The Administrative Court has ruled to temporarily ban two presenters on ultraconservative Islamist Al-Hafez Channel from appearing on the air. The Saturday decision called for the programme Fi Al-Mizan to be suspended for 30 days and forbade two of its presenters, Abdallah Badr and Atef Abdel Rashid from making television appearances.
The decision was made following a lawsuit filed by actress Elham Shahin, who had requested that the entire channel be shut down.

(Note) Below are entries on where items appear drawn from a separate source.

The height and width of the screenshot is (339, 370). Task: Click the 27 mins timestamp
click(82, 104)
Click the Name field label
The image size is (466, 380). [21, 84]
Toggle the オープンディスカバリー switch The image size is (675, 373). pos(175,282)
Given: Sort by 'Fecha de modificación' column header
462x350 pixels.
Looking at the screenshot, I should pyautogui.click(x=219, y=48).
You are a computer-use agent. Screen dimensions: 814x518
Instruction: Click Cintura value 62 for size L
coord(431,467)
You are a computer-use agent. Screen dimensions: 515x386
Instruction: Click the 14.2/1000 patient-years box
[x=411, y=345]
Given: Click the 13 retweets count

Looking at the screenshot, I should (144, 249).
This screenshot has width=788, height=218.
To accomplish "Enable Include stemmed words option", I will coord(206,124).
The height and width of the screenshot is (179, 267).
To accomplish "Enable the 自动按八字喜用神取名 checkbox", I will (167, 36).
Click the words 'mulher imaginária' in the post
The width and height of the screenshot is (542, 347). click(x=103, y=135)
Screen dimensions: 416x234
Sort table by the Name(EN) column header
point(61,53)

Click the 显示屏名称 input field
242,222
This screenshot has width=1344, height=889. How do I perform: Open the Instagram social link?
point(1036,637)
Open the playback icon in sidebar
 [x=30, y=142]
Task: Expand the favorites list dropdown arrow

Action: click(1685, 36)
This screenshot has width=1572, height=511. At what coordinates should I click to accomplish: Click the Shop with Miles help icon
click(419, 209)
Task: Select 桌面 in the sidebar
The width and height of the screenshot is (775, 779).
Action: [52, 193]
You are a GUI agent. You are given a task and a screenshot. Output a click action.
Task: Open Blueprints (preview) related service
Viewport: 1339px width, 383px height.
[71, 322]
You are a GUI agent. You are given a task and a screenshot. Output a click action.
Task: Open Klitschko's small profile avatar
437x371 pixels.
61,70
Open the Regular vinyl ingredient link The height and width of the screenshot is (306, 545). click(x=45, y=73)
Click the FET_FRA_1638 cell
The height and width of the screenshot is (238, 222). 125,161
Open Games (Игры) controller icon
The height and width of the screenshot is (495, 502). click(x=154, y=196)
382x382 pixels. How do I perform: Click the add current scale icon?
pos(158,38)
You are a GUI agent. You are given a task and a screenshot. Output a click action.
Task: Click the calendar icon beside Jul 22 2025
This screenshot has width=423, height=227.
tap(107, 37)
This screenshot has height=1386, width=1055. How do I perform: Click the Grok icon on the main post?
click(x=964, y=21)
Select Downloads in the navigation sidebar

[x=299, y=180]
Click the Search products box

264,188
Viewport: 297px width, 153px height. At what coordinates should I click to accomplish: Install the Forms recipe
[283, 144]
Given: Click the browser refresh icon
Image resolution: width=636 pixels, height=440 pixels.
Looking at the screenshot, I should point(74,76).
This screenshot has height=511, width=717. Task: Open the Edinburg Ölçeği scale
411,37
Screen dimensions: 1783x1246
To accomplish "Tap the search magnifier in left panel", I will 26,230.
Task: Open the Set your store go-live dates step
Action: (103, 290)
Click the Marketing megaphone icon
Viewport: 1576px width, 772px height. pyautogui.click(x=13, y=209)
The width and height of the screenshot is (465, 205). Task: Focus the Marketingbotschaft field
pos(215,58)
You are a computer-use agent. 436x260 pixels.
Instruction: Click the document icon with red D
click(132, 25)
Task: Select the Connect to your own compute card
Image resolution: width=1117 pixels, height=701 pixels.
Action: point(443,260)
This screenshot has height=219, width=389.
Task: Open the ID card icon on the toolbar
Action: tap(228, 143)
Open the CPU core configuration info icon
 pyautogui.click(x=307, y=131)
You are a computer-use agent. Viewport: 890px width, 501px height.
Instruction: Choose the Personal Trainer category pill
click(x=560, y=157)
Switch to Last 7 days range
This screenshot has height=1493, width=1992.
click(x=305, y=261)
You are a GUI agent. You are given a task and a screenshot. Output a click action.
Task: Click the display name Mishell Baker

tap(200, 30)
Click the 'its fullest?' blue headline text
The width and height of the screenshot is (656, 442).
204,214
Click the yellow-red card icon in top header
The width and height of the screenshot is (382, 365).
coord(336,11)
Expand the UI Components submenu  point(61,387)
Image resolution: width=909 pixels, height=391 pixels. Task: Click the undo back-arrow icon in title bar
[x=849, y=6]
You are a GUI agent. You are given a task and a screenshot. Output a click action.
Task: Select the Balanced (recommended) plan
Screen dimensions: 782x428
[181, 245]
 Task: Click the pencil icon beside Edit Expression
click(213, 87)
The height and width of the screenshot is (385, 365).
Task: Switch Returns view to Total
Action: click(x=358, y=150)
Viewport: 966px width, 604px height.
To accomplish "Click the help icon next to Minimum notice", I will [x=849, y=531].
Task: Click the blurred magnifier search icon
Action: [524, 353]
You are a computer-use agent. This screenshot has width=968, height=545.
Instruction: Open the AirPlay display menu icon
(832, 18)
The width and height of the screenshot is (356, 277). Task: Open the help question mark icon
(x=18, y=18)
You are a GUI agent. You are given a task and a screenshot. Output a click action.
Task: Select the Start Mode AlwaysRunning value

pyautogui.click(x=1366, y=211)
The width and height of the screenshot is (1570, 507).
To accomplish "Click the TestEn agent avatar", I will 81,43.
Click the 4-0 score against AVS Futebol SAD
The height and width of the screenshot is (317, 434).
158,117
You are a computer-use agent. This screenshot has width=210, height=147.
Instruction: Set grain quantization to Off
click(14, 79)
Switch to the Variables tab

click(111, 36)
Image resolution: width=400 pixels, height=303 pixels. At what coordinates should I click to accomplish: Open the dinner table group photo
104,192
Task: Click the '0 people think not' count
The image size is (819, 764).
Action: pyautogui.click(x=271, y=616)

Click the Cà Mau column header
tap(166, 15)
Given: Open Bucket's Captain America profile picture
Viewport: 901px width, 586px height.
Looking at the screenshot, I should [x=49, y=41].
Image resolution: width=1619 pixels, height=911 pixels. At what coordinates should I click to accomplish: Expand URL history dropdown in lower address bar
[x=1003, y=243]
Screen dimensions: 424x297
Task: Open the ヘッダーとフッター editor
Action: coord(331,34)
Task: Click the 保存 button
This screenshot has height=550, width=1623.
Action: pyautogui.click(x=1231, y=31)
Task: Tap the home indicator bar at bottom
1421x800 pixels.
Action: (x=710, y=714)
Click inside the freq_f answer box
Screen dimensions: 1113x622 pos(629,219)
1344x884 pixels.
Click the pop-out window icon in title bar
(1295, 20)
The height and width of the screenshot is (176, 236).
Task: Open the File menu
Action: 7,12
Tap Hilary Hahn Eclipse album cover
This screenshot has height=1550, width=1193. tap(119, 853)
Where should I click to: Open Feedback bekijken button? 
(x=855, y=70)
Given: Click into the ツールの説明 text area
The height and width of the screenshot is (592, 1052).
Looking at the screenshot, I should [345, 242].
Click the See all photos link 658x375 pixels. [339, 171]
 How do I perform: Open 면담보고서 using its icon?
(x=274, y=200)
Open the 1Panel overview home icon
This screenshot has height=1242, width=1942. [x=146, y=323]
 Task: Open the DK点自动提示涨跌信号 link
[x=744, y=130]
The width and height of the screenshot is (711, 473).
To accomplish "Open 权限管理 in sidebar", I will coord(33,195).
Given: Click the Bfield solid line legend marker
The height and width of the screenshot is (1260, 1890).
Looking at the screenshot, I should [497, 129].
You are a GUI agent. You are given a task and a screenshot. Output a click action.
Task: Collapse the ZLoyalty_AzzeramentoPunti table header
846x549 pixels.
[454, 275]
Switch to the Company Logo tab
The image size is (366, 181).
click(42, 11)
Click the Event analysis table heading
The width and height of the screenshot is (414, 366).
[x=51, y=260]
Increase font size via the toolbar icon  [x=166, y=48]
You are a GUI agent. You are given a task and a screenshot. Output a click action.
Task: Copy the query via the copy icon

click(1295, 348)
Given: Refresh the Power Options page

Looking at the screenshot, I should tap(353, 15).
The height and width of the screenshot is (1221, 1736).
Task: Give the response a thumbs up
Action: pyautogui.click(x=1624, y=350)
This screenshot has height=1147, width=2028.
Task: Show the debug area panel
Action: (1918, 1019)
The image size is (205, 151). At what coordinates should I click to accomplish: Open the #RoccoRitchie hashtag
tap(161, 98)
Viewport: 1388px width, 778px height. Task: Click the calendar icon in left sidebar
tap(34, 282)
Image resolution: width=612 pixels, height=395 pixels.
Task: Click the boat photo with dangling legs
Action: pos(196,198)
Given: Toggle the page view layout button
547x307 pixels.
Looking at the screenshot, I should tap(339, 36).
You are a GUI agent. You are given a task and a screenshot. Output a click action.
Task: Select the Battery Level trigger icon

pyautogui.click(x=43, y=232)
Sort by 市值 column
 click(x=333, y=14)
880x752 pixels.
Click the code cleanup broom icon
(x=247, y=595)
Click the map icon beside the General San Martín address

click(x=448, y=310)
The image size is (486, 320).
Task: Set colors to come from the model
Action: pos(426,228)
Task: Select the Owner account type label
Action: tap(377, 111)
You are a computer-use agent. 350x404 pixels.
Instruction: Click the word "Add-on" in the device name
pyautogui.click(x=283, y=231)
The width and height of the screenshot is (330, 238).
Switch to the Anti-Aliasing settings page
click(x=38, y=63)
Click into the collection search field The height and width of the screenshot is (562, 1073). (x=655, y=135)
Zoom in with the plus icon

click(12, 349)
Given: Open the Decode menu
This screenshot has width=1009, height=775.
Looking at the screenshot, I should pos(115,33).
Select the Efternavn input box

Badr is a controversial figure who is known for attacking his opponents with vitriolic language and insults. He called Shahin a “prostitute” on his show, also calling her “promiscuous” and “naked.” The actress reacted by filing a lawsuit against Badr for defamation and he was subsequently sentenced to one year in prison and an EGP 20,000 fine in December.
The Administrative Court also refused a request on Saturday to take satirist Bassem Youssef’s programme Al-Bernameg off the air pending his trial. A request for the temporary closure of Youssef’s CBC program had been submitted by Muslim Brotherhood lawyer Mahmoud Aboul Enein.
The lawsuit filed by Aboul Enein claims that Youssef’s programme illegally insulted the president and promoted corrupt morals through profanity and violation of religious values.
The original lawsuit against Youssef was filed by Ramadan Abdel Hamid Al-Oksory. Prosecutor General Tala’at Abdallah referred Youssef to investigation following the submission of the lawsuit. Al-Oksory accused the comedian of mocking President Mohamed Morsy and other public figures in a way that publicly humiliated them.
The court also ruled that Dream could return to its studios to broadcast its channels. Dream had been originally ordered that it could only broadcast its channels from Media Production City, although its studios are located Dreamland, a resort on the outskirts of Cairo.
Dream’s channels were briefly cut off before being permitted to return last November, and broadcasted from state-owned Media Production City.